Ces outils ne suppriment pas les biais cognitifs, mais ils aident à les repérer plus vite et à réduire leur influence. Avec des règles claires et un suivi régulier, les décisions restent plus stables et mieux maîtrisées dans le temps.
Biais de marché en trading Forex et CFD
Sur les marchés à effet de levier (qui augmente le risque de pertes) comme le Forex et les CFD, les biais cognitifs se manifestent avec plus d’intensité. La volatilité accélère le rythme des décisions et réduit la capacité à prendre du recul face aux mouvements de prix.

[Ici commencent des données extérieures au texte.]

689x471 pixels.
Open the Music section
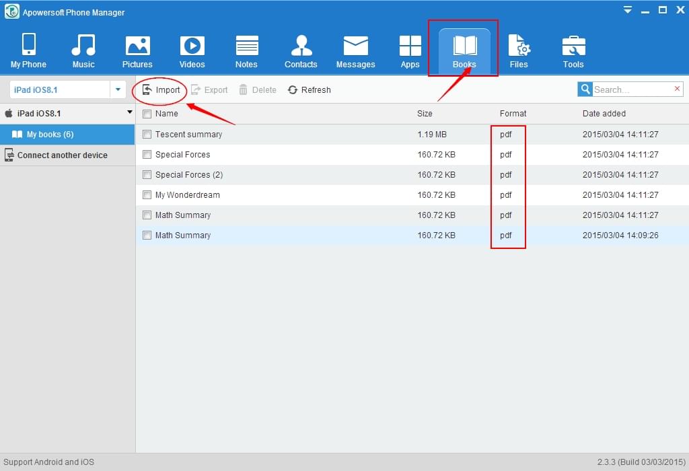(x=83, y=50)
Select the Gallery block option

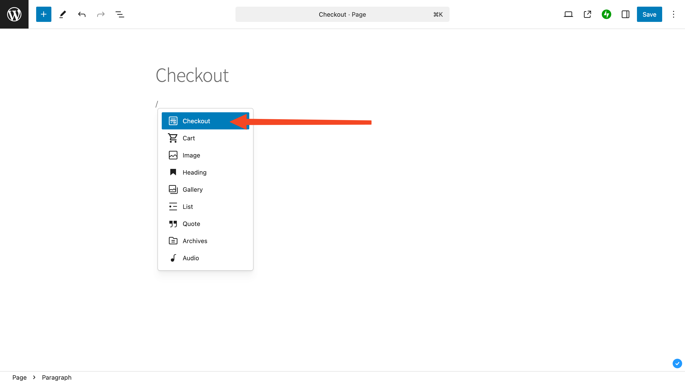pos(193,189)
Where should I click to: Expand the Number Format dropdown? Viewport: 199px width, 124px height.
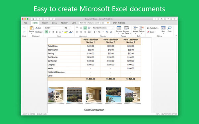[103, 28]
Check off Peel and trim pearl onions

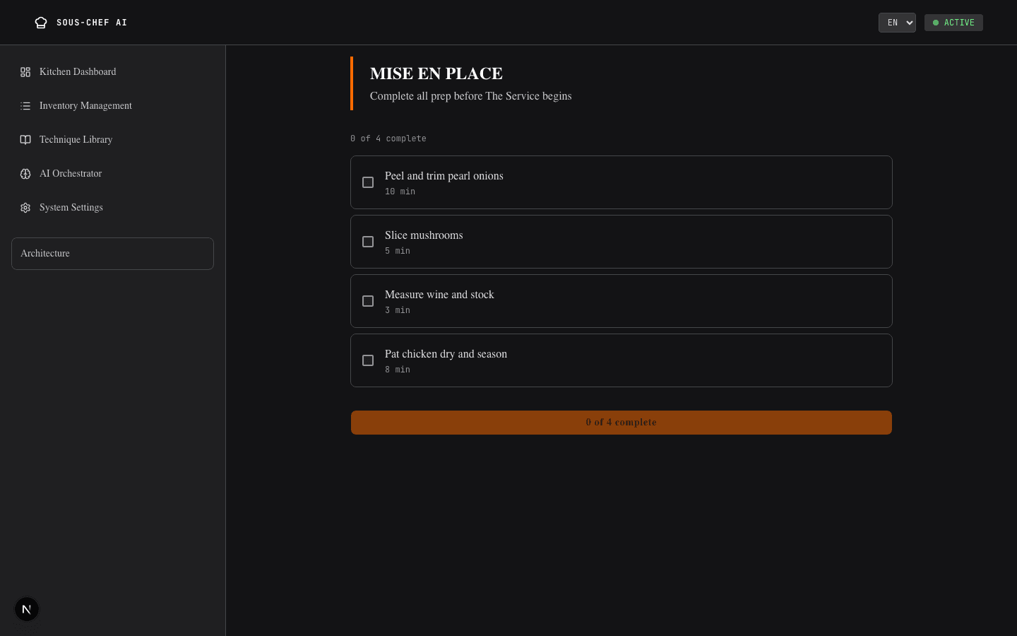(x=368, y=182)
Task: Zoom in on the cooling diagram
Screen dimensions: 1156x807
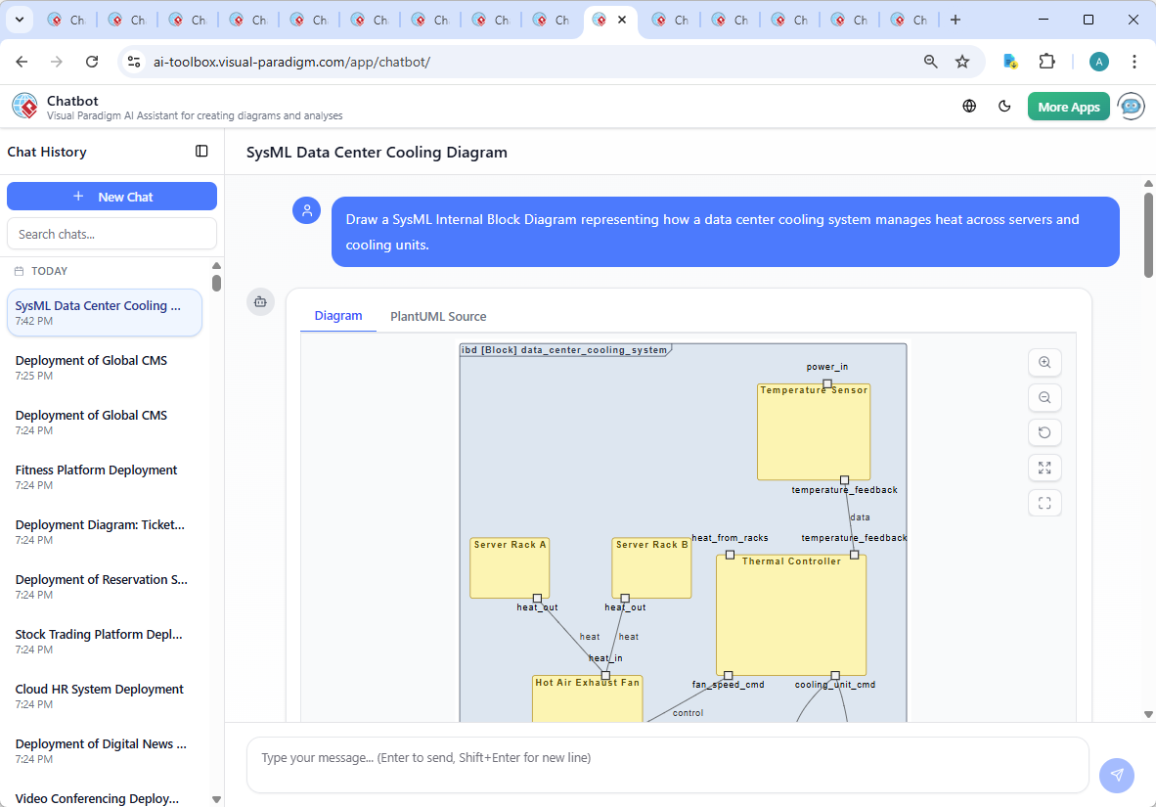Action: click(x=1045, y=362)
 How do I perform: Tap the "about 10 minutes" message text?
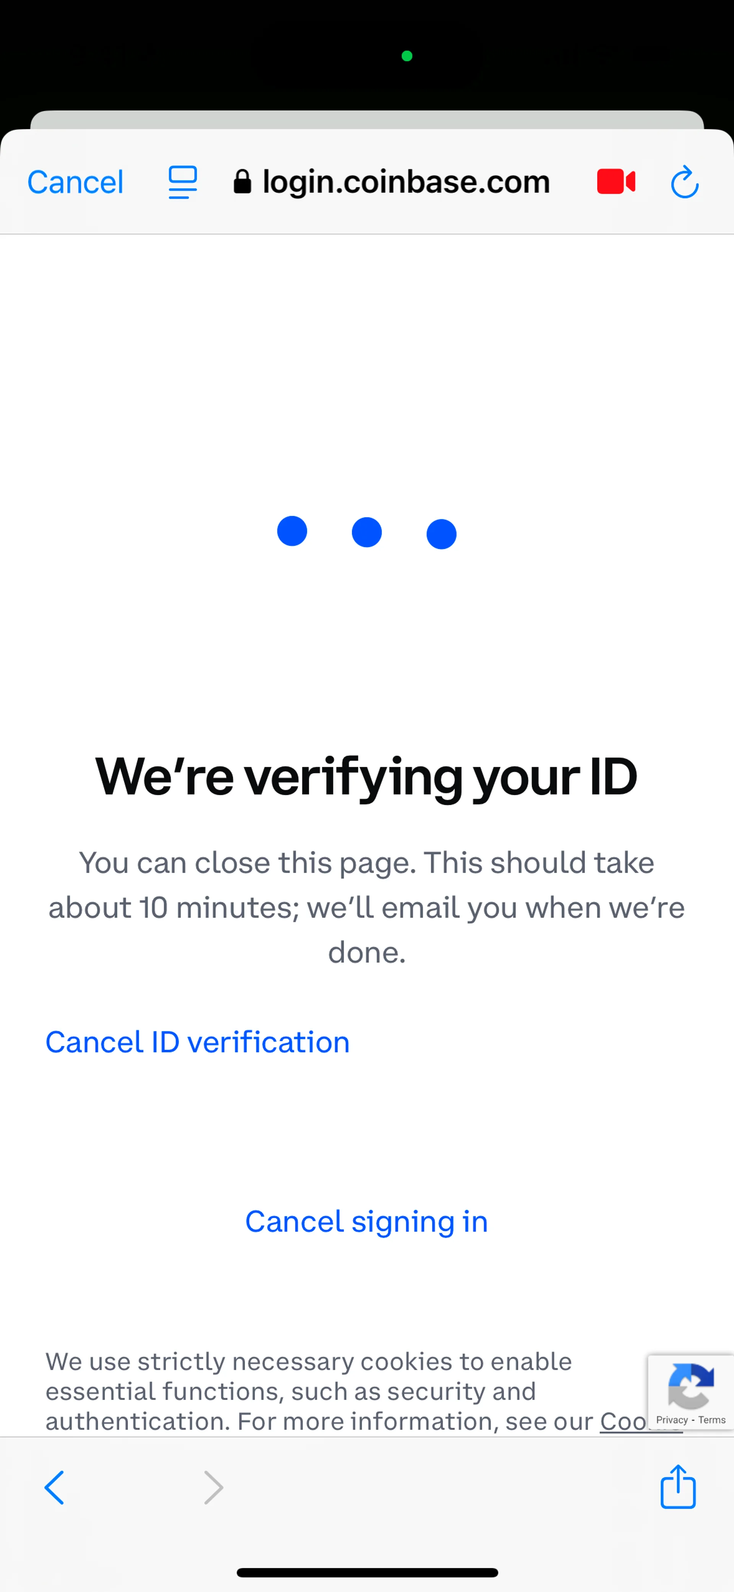tap(366, 907)
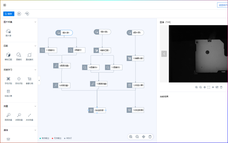Select the 像素分割 tool in left panel
This screenshot has height=143, width=228.
[30, 80]
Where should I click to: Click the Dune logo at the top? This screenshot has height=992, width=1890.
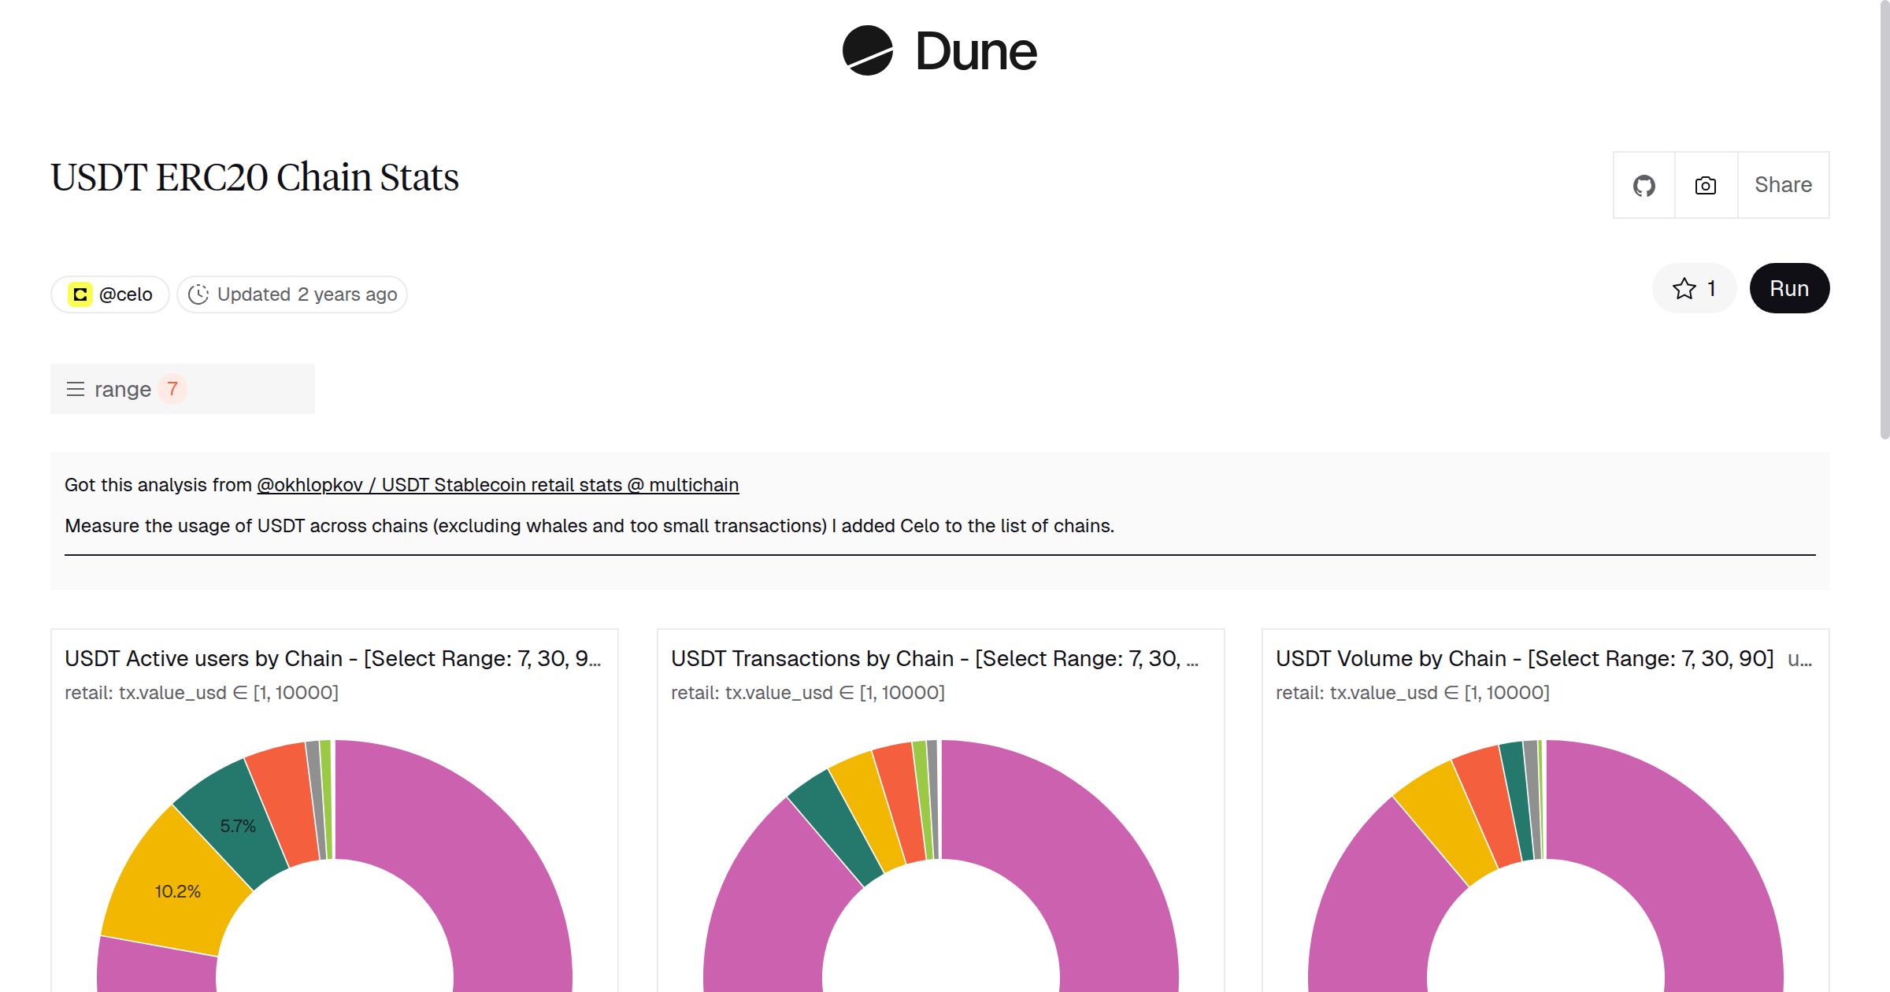[939, 50]
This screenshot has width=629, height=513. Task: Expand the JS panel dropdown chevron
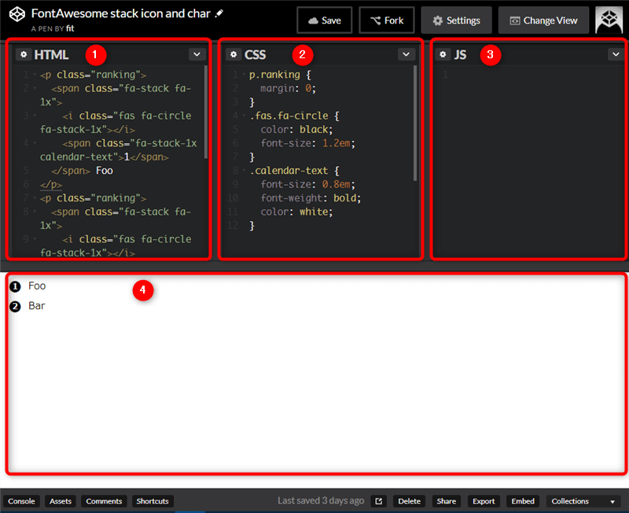coord(615,54)
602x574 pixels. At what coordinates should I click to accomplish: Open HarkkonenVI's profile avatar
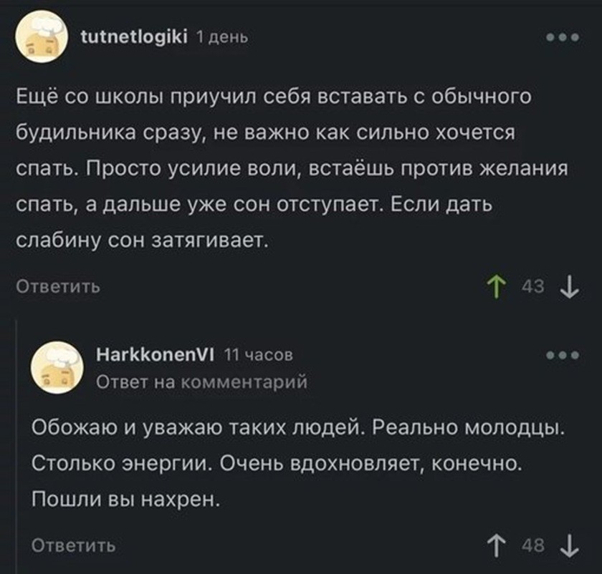point(57,367)
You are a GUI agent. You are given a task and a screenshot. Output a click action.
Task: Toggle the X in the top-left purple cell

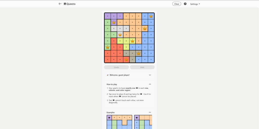click(x=108, y=16)
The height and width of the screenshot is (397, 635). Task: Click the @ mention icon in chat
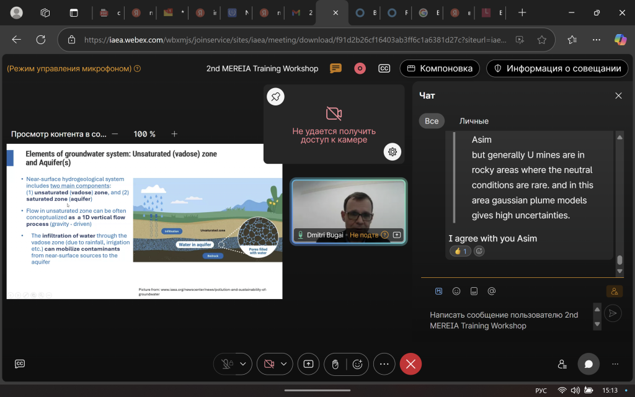coord(492,291)
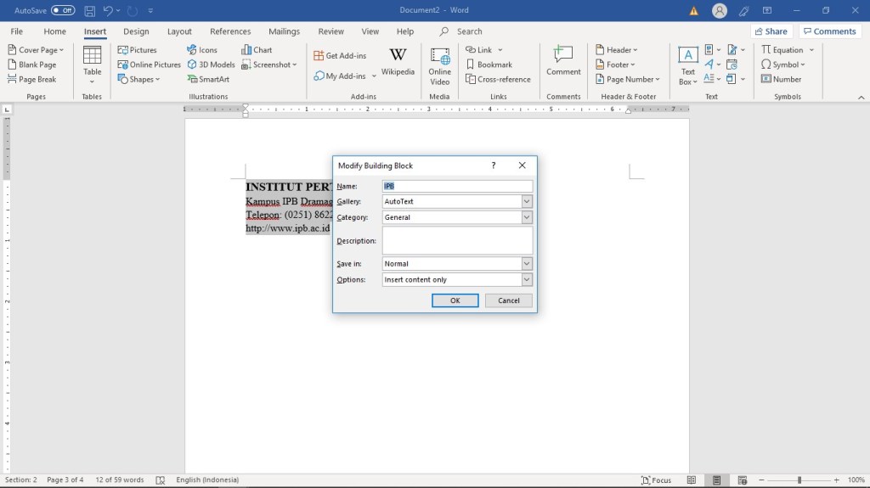This screenshot has width=870, height=488.
Task: Expand the Save in dropdown
Action: [x=527, y=264]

Un biais cognitif peut pousser le trader à s’attacher à un niveau précis ou à conserver une position perdante dans l’espoir d’un retournement. La lecture du marché se construit alors sur l’émotion plutôt que sur des éléments objectifs.
Dans ce type d’environnement, garder des tailles de position cohérentes et suivre un plan défini à l’avance permet de limiter l’impact des biais cognitifs. Cette discipline aide à rester aligné avec sa stratégie, même lorsque le marché devient instable.
FAQ sur les biais cognitifs en trading
Un biais cognitif peut-il être totalement éliminé avec l’expérience en trading ?
Un biais cognitif ne disparaît pas totalement avec l’expérience en trading. L’habitude aide à mieux le reconnaître et à en limiter l’impact, mais les réactions émotionnelles restent présentes, même chez les traders expérimentés. La discipline et le respect d’un cadre clair font toute la différence.
Quels biais cognitifs apparaissent le plus souvent après une série de gains ?
Après une série de gains, les biais cognitifs liés à la surconfiance apparaissent le plus souvent. Le trader peut surestimer ses compétences, prendre plus de risques ou relâcher sa gestion du risque, en pensant avoir trouvé une méthode infaillible.
Les biais cognitifs sont-ils plus fréquents en trading à court terme qu’en trading à long terme ?
Les biais cognitifs se manifestent plus fréquemment en trading à court terme, où les décisions s’enchaînent rapidement. La pression du temps et la volatilité accentuent les réactions émotionnelles, ce qui laisse moins de place à l’analyse et au recul.